Tasks to carry out
• A. Decide whether each statement below agrees with the article on WHO and airborne coronavirus transmission. Answer yes or no for each, quoting the exact words of the article that decide it.
(i) The WHO issued its scientific brief on July 9, 2020.
(ii) In its March 29 fact-check, the WHO said respiratory droplets could travel up to two metres.
(iii) The brief names choir practice places among the indoor settings where transmission can occur.
• B. Write a continuation of the article on WHO and airborne coronavirus transmission, starting after its last sentence.

Extract to read
====

Asymptomatic patients can pass on virus, extent unknown
The World Health Organization (WHO) has said airborne transmission of the novel coronavirus (SARS-CoV-2) in closed and improperly ventilated indoor settings is possible.
Short-range aerosol transmission, particularly in specific indoor locations such as crowded and inadequately ventilated spaces over a prolonged period of time with infected persons cannot be ruled out, the UN health body said in its scientific brief issued on July 9, 2020.
It cited examples of choir practice places, restaurants or fitness classes as some of these settings.
“The detailed investigations of these clusters suggest that droplet and fomite transmission could also explain human-to-human transmission within these clusters. Further, the close contact environments of these clusters may have facilitated transmission from a small number of cases to many other people (for example superspreading event), especially if hand hygiene was not performed and masks were not used.”
Before this scientific brief, the WHO’s categorical position had been that the virus did not float in the air, except in certain hospital settings. In a fact-check posted on social media on March 29, it had said the novel coronavirus disease (COVID-19) was not an airborne disease and could only spread through respiratory droplets that could travel a distance of only one metre.
The virus transmission was happening through droplets that were heavy and therefore quickly fell on the floor, without floating in the atmosphere, the WHO had said.
But now, the revised brief say that in the specific indoor settings described above, droplets that are smaller in size (less than 5 micrometres) and are less heavy, can actually remain in the air and travel over long distances and time periods. This is called aerosol or airborne transmission.

====

The data
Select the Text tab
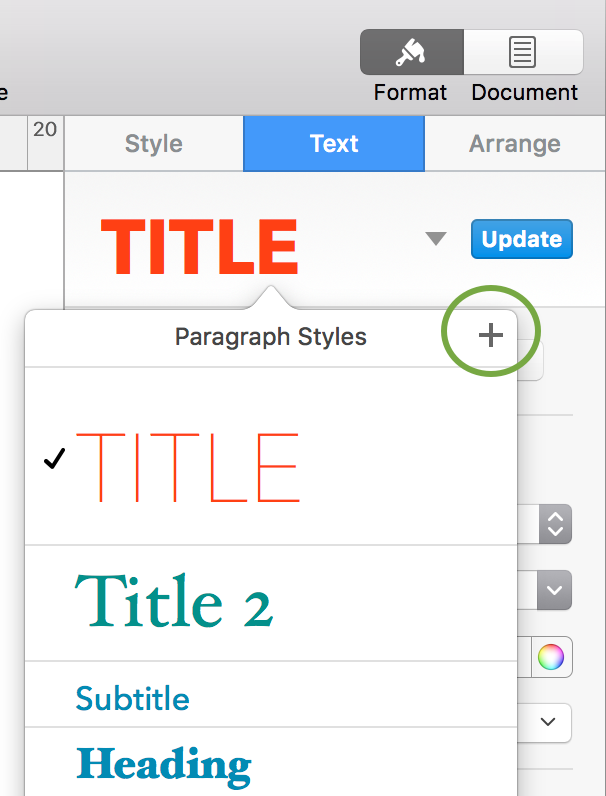The image size is (606, 796). 334,144
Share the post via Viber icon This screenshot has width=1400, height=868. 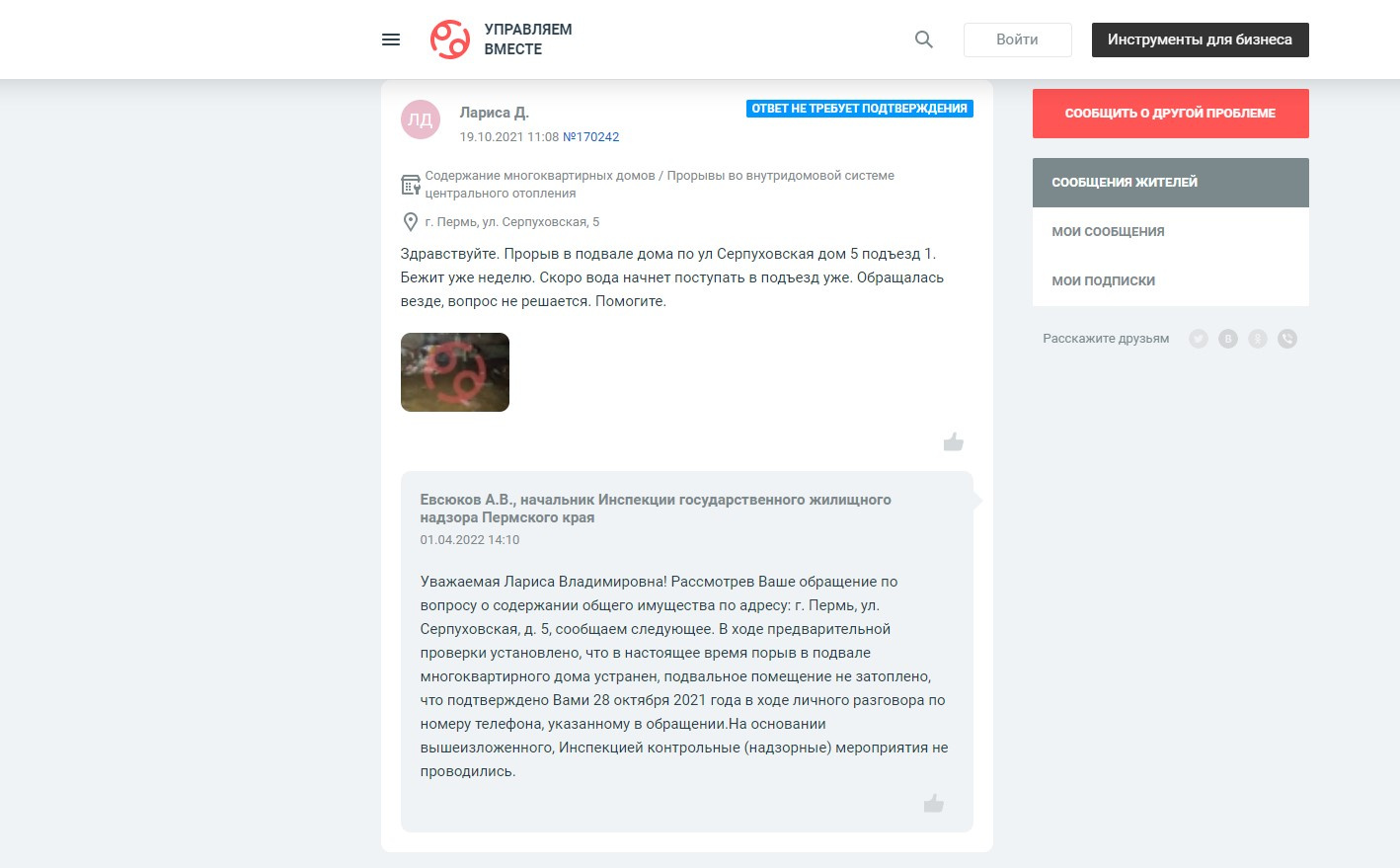point(1287,339)
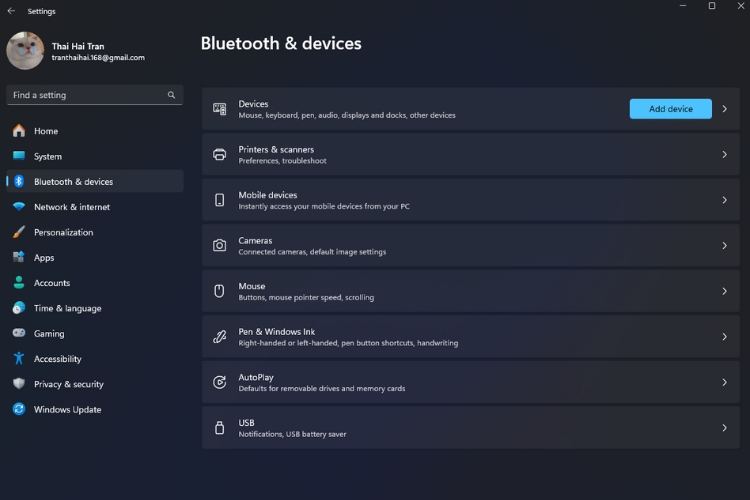Click the Bluetooth icon in sidebar
Image resolution: width=750 pixels, height=500 pixels.
coord(19,182)
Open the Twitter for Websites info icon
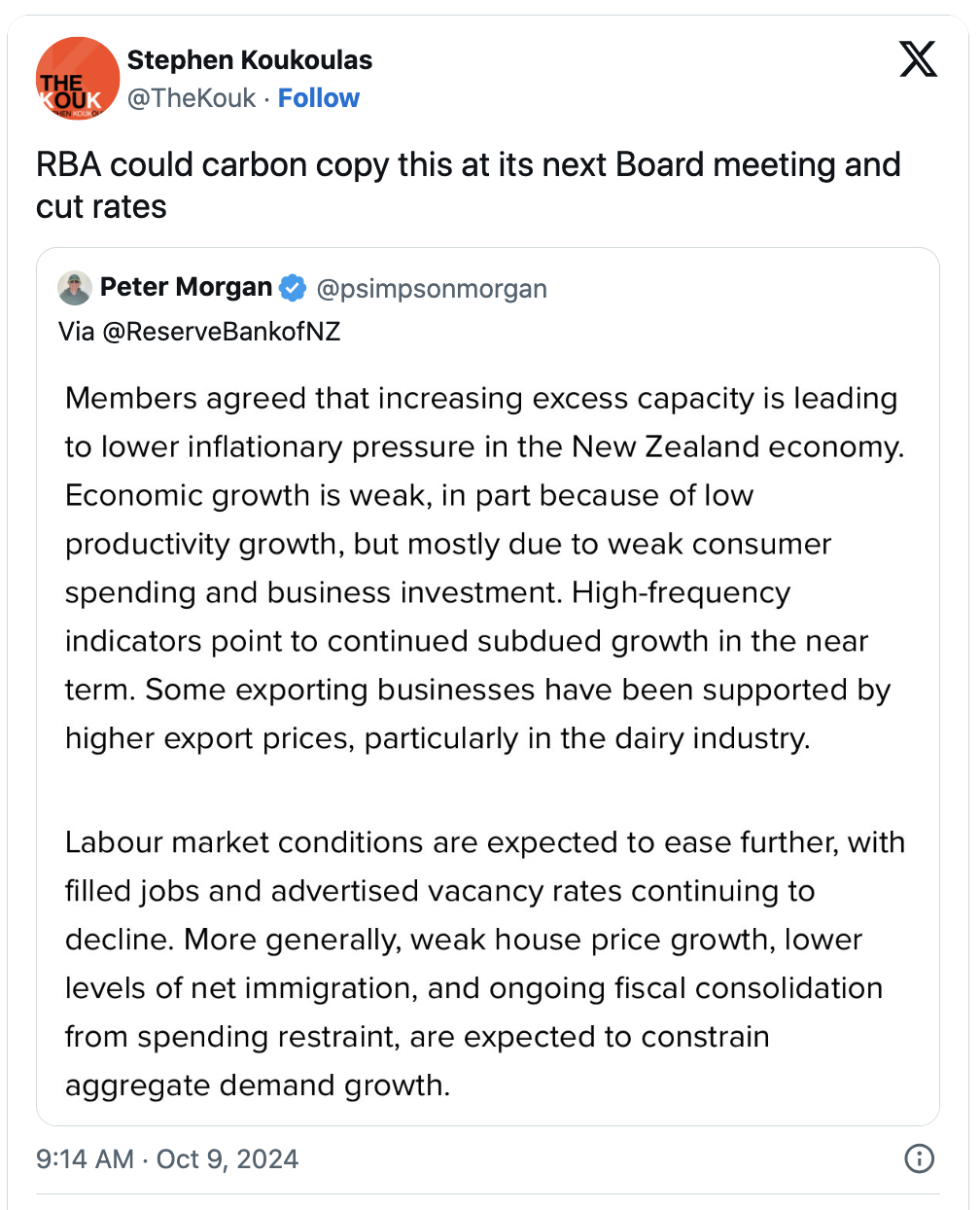Screen dimensions: 980x1210 click(x=920, y=1158)
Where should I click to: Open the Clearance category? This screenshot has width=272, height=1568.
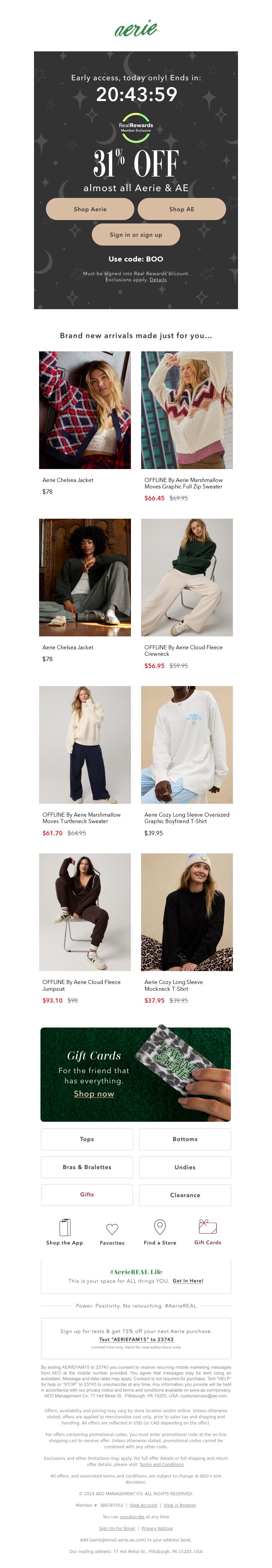coord(185,1195)
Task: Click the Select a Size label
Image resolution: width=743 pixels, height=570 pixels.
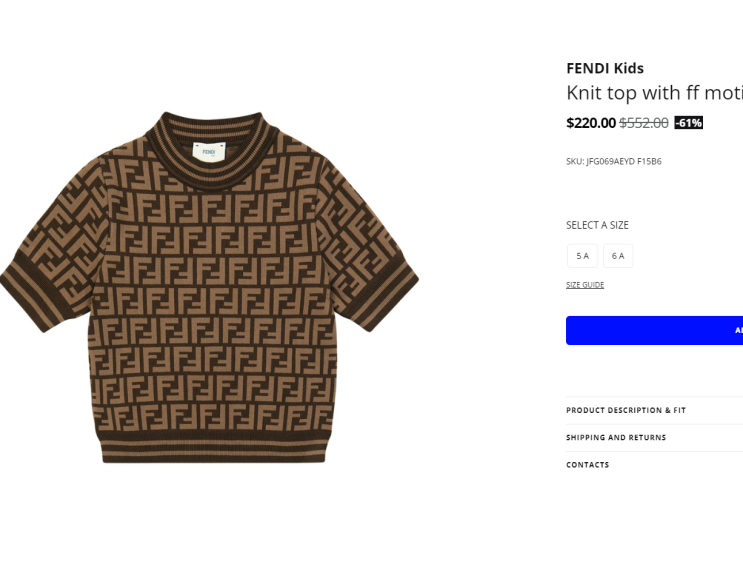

====

Written answers
• A.
(i) Yes: "issued on July 9, 2020"
(ii) No: "could travel a distance of only one metre"
(iii) Yes: "choir practice places, restaurants or fitness classes"

• B.
The WHO had acknowledged the evidence presented by 241 researchers in its July 8, 2020, press conference, which said it was time to acknowledge the airborne transmission of the novel coronavirus disease. At that time, the UN health body had said it would look into the evidence.
The WHO clarified:
“Another recent experimental model found that healthy individuals can produce aerosols through coughing and talking. Another model suggested high variability between individuals in terms of particle emission rates during speech with increased rates correlated with increased amplitude of vocalisation. To date, transmission of SARS-CoV-2 by this type of aerosol route has not been demonstrated. Much more research is needed, given the possible implications of such route of transmission.”
The WHO said if a hospital was treating COVID-19 patients and was performing medical procedures that did not generate aerosols, healthcare workers could be infected, according to some studies. However, some other studies suggested they could not be, it added.
“Further studies are needed to determine whether it is possible to detect viable SARS-CoV-2 in air samples from settings where no procedures that generate aerosols are performed and what role aerosols might play in transmission,” it said.
However, in medical settings where procedures that generated aerosols were performed, airborne transmission could occur, it added.
The UN health body has also made quite a few flip-flops about whether those who have no COVID-19 symptoms, but are found to be positive for SARS-CoV-2, are able to transmit the disease or not.
In a press conference on June 8, the WHO said the possibility of virus transmission from asymptomatic cases was “very rare.”
On June 9, the WHO held a special session to clarify its stand after it drew sharp criticism from experts on this. In the clarification, it said, “We do not know answers yet.”
In July 9’s brief, however, the WHO explicitly said that asymptomatic COVID-19 patients could spread the virus too. It qualified that while asymptomatic patients could pass the virus to others, the extent of this occurrence was not clear yet and more research was needed in this area.
“Information from contact tracing efforts reported to WHO by member states, available transmission studies and a recent pre-print systematic review suggest that individuals without symptoms are less likely to transmit the virus than those who develop symptoms,” the brief said.
“Four individual studies from Brunei, China, Taiwan and the Republic of Korea found that between 0 per cent and 2.2 per cent of people with asymptomatic infection infected anyone else, compared to 0.8-15.4 per cent of people with symptoms,” it said.
The use of masks, hand hygiene and social distancing remain the WHO’s key advice to people.